■ Excerpt ■

[start]

What a novel concept.
Earlier, The Atlantic decided to run interference for Karen Bass, Gavin Newsom, and all California Democrats by saying the policies that reduced L.A. to an ash heap were 'well-intentioned.' Imagine with me if you will that Exxon Mobil argued they meant well in the aftermath of the Exxon Valdez oil spill. That would've gone over like a lead balloon.
Charges were brought against Exxon and the ship's captain, John Hazelwood, for what it's worth.
But I digress.
Bari Weiss of The Free Press was on Fox News today, and she rightly argued that politicians have forgotten the most basic tenets of governance. Like Soon-Shiong, she's also correct. Their most fundamental purpose is the protection of citizens and the maintenance of infrastructure related to that purpose, like roads, fire, and police services. They've gotten away from that, and think they have the power to control our healthcare and even the lightbulbs we use in our homes.
They also spend their money on things that don't benefit the citizens of the state.

[end]

■ Your tasks ■
[A] Decide whether each of the following statements agrees with the excerpt, answering yes or no and quoting the words of the excerpt that decide it: (i) The Atlantic called the policies blamed for the destruction of L.A. well-intentioned. (ii) Bari Weiss made her argument on CNN. (iii) Charges were brought only against the ship's captain.
[B] Reproduce the excerpt word for word from "Earlier, The Atlantic" to "a lead balloon.".

■ Material shown ■

[start]

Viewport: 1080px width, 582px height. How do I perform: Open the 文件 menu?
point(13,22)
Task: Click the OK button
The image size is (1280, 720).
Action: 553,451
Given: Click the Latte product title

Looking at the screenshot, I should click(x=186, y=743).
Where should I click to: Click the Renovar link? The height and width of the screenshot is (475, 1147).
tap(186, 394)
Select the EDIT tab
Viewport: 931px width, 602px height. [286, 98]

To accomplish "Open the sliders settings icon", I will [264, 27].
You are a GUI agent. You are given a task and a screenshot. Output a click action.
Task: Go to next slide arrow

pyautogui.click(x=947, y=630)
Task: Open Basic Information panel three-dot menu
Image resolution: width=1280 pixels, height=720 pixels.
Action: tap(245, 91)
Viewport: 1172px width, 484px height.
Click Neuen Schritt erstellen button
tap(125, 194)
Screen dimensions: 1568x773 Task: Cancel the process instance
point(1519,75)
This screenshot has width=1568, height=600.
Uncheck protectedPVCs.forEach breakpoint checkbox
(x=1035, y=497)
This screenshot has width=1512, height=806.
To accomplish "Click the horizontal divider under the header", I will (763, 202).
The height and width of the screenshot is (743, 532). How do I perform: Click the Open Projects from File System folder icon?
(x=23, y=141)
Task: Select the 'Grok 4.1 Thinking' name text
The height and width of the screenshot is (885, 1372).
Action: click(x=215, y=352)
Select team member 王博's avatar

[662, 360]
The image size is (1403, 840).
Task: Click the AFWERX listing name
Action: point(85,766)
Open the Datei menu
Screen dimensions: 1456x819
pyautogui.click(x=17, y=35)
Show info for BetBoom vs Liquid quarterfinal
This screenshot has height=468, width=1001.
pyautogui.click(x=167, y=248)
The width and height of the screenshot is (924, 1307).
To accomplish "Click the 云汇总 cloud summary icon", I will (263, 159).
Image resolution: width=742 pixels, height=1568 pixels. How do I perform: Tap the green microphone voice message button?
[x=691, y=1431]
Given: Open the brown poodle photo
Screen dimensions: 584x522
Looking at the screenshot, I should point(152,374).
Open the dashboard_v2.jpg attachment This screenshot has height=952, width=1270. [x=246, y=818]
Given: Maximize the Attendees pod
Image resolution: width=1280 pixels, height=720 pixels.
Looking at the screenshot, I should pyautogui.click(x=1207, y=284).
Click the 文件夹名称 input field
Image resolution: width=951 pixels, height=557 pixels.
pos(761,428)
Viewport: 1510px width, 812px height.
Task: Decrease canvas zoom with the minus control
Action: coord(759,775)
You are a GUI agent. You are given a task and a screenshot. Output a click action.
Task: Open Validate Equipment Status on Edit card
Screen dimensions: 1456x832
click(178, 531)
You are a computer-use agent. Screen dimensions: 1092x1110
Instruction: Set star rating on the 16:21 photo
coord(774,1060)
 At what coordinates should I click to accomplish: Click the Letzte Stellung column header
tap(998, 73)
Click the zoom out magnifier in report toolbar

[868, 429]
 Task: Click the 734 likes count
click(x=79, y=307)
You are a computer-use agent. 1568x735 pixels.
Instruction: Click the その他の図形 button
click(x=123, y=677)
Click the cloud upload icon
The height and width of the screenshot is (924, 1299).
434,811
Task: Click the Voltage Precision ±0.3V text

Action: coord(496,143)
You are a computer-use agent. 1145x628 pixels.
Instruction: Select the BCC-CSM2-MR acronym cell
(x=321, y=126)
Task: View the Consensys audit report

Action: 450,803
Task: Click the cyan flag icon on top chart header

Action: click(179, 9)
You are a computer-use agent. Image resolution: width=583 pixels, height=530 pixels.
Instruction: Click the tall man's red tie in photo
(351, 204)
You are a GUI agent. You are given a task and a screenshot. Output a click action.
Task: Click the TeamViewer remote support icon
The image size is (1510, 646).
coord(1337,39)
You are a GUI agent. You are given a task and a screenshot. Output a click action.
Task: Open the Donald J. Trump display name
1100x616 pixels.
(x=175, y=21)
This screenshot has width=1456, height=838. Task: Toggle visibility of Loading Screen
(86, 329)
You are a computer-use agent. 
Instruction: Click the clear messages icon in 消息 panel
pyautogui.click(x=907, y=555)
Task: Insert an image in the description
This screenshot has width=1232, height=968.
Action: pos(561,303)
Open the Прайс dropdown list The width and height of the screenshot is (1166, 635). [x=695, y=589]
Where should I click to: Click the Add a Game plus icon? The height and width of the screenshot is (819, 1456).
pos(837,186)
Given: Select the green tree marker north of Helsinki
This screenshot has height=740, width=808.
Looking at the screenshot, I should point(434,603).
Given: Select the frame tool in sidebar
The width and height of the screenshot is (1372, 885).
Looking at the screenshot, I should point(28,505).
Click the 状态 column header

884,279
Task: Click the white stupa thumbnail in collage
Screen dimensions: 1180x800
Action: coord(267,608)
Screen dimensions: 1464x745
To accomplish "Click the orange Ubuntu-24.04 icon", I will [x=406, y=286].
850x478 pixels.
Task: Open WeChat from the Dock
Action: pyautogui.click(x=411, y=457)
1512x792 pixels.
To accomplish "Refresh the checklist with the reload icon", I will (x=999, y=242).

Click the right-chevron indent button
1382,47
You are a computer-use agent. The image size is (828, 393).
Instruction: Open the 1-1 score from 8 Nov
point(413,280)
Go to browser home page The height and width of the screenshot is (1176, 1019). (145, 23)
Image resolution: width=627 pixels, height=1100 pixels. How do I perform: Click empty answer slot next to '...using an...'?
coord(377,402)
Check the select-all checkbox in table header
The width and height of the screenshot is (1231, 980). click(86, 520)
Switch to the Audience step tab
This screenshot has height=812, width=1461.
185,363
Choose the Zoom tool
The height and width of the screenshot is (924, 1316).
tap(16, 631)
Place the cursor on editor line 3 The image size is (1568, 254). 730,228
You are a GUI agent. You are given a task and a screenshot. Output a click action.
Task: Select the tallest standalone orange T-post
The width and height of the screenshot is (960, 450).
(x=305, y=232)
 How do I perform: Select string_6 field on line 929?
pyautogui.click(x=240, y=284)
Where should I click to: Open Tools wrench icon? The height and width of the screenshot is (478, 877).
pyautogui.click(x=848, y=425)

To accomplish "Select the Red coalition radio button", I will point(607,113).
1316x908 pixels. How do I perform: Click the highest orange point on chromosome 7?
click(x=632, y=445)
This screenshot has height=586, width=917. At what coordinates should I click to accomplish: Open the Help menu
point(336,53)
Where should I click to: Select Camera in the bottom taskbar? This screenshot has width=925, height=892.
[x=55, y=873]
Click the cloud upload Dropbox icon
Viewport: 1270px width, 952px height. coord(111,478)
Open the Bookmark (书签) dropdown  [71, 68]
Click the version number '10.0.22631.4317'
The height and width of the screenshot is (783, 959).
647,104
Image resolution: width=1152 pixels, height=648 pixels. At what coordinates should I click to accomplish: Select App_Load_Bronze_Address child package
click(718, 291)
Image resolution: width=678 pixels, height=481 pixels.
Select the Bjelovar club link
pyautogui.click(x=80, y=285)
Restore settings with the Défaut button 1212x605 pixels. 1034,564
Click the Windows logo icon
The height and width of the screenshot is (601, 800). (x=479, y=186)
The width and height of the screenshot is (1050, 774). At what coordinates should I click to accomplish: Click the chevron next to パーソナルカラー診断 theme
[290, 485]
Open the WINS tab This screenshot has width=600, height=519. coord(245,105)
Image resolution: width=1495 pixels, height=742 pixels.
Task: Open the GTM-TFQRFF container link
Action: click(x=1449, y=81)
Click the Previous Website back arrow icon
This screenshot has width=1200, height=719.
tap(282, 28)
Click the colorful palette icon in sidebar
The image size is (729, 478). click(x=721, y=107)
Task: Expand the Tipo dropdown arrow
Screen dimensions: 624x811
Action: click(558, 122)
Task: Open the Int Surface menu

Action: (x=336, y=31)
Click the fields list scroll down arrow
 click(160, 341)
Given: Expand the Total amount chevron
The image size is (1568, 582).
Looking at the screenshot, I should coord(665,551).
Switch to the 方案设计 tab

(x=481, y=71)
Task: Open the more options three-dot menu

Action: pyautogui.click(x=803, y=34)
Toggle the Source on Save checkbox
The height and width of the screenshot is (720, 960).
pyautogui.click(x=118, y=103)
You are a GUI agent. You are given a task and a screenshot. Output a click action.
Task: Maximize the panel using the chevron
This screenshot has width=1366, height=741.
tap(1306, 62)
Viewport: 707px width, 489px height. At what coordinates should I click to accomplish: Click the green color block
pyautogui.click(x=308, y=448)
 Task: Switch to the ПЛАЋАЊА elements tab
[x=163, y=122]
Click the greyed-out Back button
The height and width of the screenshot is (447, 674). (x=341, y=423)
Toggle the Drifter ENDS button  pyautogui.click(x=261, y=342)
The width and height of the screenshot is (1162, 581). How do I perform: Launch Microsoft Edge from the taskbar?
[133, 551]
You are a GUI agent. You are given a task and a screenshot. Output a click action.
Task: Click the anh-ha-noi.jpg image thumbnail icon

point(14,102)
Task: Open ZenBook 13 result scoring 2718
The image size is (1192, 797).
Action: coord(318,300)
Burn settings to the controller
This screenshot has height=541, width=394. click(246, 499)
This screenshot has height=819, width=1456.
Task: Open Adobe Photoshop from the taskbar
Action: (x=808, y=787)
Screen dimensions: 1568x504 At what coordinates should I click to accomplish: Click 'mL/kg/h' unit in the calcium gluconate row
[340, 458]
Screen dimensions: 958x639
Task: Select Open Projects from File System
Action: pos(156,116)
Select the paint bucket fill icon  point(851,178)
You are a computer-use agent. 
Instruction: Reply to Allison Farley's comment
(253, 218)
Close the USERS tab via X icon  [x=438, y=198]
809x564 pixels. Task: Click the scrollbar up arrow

[end]

■ Correct answers ■
[A]
(i) Yes: "by saying the policies that reduced L.A. to an ash heap were 'well-intentioned.'"
(ii) No: "Bari Weiss of The Free Press was on Fox News today"
(iii) No: "Charges were brought against Exxon and the ship's captain, John Hazelwood"

[B]
Earlier, The Atlantic decided to run interference for Karen Bass, Gavin Newsom, and all California Democrats by saying the policies that reduced L.A. to an ash heap were 'well-intentioned.' Imagine with me if you will that Exxon Mobil argued they meant well in the aftermath of the Exxon Valdez oil spill. That would've gone over like a lead balloon.